Experiment in Autobiography
- First UK edition
- Author: H. G. Wells
- Original title: Experiment in Autobiography: Discoveries and Conclusions of a Very Ordinary Brain (since 1866)
- Language: English
- Genre: Autobiography
- Publisher: Victor Gollancz Ltd
- Publication date: September 1934
- Publication place: United Kingdom
- Pages: 840 (707 in Macmillan's 1934 one-volume US edition)
- Preceded by: Stalin-Wells Talk New Statesman pamphlet (1934)]
- Followed by: The New America: The New World

= Experiment in Autobiography =

1934 autobiographical work by H. G. Wells

Experiment in Autobiography is an autobiographical work by H. G. Wells, originally published in two volumes. He began to write it in 1932, and completed it in the summer of 1934.

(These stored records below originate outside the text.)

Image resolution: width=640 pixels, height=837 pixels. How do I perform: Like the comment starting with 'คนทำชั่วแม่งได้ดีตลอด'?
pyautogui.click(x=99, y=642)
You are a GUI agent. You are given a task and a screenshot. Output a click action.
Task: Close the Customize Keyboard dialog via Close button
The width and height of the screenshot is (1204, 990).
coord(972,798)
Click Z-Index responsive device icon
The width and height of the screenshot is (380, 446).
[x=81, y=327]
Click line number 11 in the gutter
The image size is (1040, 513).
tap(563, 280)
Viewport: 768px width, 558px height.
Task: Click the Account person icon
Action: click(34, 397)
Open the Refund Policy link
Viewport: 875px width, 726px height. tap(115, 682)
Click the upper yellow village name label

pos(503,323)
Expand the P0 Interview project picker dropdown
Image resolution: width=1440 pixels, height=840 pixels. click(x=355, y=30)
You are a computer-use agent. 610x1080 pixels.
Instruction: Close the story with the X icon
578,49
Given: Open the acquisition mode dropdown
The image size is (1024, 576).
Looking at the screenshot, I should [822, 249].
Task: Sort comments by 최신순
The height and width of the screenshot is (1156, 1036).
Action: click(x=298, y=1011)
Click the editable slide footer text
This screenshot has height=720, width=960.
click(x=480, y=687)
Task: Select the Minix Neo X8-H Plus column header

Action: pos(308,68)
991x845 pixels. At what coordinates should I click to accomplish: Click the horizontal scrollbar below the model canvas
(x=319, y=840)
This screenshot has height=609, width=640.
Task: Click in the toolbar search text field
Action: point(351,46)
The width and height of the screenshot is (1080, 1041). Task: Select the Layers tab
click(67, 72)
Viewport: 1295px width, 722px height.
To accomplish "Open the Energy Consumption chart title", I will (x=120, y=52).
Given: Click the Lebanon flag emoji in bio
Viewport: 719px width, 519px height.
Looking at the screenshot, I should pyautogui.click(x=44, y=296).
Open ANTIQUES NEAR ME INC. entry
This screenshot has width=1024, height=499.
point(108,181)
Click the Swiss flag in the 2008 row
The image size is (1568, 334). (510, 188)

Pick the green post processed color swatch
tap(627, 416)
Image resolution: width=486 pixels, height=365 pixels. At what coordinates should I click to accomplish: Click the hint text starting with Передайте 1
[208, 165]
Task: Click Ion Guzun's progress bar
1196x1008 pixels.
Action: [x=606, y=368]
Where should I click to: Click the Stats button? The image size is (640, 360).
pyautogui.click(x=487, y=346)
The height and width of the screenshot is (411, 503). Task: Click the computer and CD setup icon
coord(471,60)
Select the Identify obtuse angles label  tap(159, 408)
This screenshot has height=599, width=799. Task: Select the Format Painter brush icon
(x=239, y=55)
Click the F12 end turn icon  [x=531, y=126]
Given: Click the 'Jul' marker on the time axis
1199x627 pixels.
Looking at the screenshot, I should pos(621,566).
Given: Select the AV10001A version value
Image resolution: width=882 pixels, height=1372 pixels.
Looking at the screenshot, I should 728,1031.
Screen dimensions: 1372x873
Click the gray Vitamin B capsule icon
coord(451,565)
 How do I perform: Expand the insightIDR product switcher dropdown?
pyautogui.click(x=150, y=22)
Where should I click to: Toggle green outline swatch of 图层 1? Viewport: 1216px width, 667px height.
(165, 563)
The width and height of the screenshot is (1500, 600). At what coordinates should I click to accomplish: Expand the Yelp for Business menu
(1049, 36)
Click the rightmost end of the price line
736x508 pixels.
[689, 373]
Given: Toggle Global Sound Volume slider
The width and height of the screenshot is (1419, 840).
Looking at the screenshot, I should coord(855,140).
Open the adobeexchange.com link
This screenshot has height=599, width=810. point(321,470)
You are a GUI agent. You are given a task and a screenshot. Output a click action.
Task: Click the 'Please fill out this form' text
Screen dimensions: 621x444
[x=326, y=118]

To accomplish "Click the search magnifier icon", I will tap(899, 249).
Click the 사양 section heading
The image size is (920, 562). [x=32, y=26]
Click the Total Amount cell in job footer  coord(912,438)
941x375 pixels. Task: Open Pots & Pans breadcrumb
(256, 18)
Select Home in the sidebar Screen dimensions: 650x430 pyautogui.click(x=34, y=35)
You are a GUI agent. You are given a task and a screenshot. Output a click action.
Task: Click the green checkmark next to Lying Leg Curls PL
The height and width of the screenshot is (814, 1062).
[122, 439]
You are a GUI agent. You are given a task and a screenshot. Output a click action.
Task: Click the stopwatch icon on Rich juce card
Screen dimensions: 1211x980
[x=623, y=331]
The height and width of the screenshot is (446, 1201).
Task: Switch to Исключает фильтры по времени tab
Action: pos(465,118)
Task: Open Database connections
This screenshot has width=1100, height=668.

Experiment in Autobiography is divided into eight "chapters" (the last two of which are more than 100 pages long) which are divided in toto into 56 sections. Some sections are narrative, while others include long digressions into matters philosophical, political, sociological, or biographical.

In the introductory section, Wells describes himself as a "mental worker" whose "thoughts and work are encumbered by claims and vexations and I cannot see any hope of release from them"; in the conclusion, he says that he has "[written] himself out of that mood of discontent" and is resolved to devote the rest of his life to the "faith and service of constructive world revolution." "[I]n 1900 I had already grasped the inevitability of a World State and the complete insufficiency of the current parliamentary methods of democratic government," and Wells's devotion to "the great civilization of the future" is the dominant motif of the book.

Wells emphasises his humble origins and the fortuitousness of his escape from the milieu in which he was born. Two broken legs were crucial. Wells's tibia was broken in an accident in 1874 when he was seven. During his weeks of recuperation he discovered the world of books. Three years later his father broke his leg in a fall—another "cardinal stroke of good fortune," Wells thought, because it forced his mother into employment and, as a result, the young Wells became a resident apprentice, a placement against which he rebelled. Had his father not broken his leg, he wrote, "I have no doubt I should have followed in the footsteps of Frank and Freddy and gone on living at home under my mother's care, while I went daily to some shop, some draper's shop, to which I was bound apprentice. This would have seemed so natural and necessary that I should not have resisted."

Wells presents his career as a writer as the result of another happenstance: in 1887, when he was teaching at the Holt Academy in Wrexham, Wales, one of his kidneys was crushed in a football injury. A few weeks later he was coughing up blood, and tuberculosis was (probably mistakenly) diagnosed. Wells had to give up his job. Later, back in London, a dramatic relapse forced him to abandon teaching altogether in 1893, and to devote himself instead to writing.

The work contains an abundant selection of the humorous sketches Wells called "picshuas" and produced mostly to amuse his second wife on an almost daily basis.

==Posthumous Postscript==

Experiment in Autobiography describes in some detail Wells's early sexual development, his first marriage to his cousin Isabel Mary Wells, and the beginning of his second marriage to Amy Catherine Robbins (whom Wells and others called "Jane"), but omits discussion of the intimate life of his later years.

A posthumous volume of Wells's unpublished writings on the sexual aspect of his life, which he began to write in the fall of 1934 and regarded as a "Postscript" to Experiment in Autobiography, was published in 1984 by his son G.P. Wells as H.G. Wells in Love.

This and other material inform David Lodge's novel about Wells, A Man of Parts (Viking Penguin, 2011).

==Reception==
Experiment in Autobiography was well received by friends and reviewers, many of whom regarded the work as a masterpiece. It also earned the appreciation of some who were portrayed in it, like Franklin Delano Roosevelt. Sales, though, fell short of Wells's expectations.